1. ¹Department of Pharmacology and ToxicologyAtlanta, Georgia, USA
2. ²Space Medicine and Life Sciences Research CenterAtlanta, Georgia, USA
3. ³Clinical Research Center, Morehouse School of Medicine, Atlanta, Georgia, USA

Correspondence: Dr. Mohamed A. Bayorh, Department of Pharmacology/Toxicology, Morehouse School of Medicine, 720 Westview Drive, S.W., Atlanta, GA 30310-1495, USA. E-mail: bayorh@msm.edu

^*This work was supported, in part, by National Institutes of Health grants S06GM08248-12 (MAB) and P20RR11104-07 (IKA).

Received 8 October 2002; Revised 19 November 2002; Accepted 8 January 2003.

Abstract

Background: Hypertension induced by oxidative stress has been demonstrated in normal rats.
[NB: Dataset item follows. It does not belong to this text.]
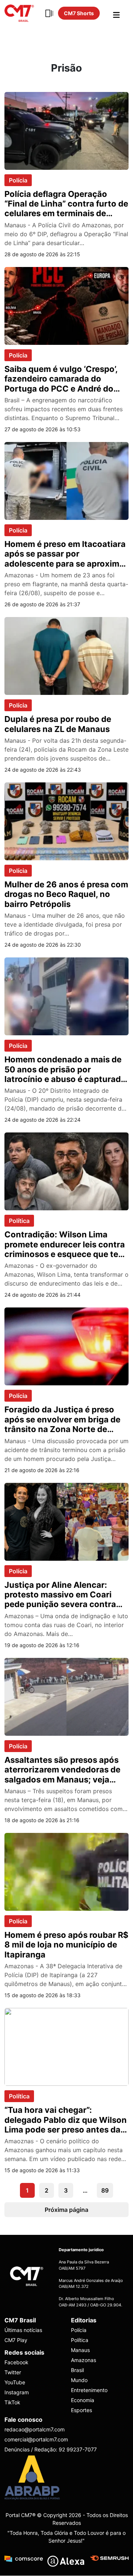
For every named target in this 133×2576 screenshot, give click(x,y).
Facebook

In the current study, we investigated the effect of the oral AT₁ receptor blocker losartan (10 mmol/kg/day) on oxidative stress, induced by glutathione (GSH) depletion (using buthionine-sulfoximine, BSO, 30 mmol/L/day in the drinking water), in Sprague-Dawley rats.

Methods: Mean arterial pressure (MAP) was measured by tail–cuff plethysmography and the plasma levels of total 8-isoprostane, nitric oxide, prostacyclin, thromboxane A₂, angiotensin II, aldosterone, and aortic cyclic adenosine monophosphate (cAMP) and cyclic guanosine monophosphate (cGMP) were determined by enzyme immunoassay. Plasma, heart, and kidney GSH were analyzed by high-performance liquid chromatography. Aortic and renal superoxide production was determined by fluorescence spectrometry.

Results: In the BSO-treated group, MAP, angiotensin II, isoprostane, thromboxane A₂, and superoxide were elevated; whereas prostacyclin, GSH, cAMP, and cGMP were reduced, compared to control. Losartan alone reduced MAP, and increased renal GSH, plasma nitric oxide, angiotensin II, aldosterone, and aortic cGMP. When administered concurrently with BSO, losartan reversed the BSO-induced elevation of MAP, superoxide, and thromboxane A₂ as well as the reduction in prostacyclin and aortic cAMP levels, but did not significantly alter the reduction in GSH or the elevation in angiotensin II and aldosterone.

Conclusions: Losartan attenuates BSO-induced hypertension, which appears to be mediated, in part, by angiotensin II and the prostanoid endothelium-derived factors.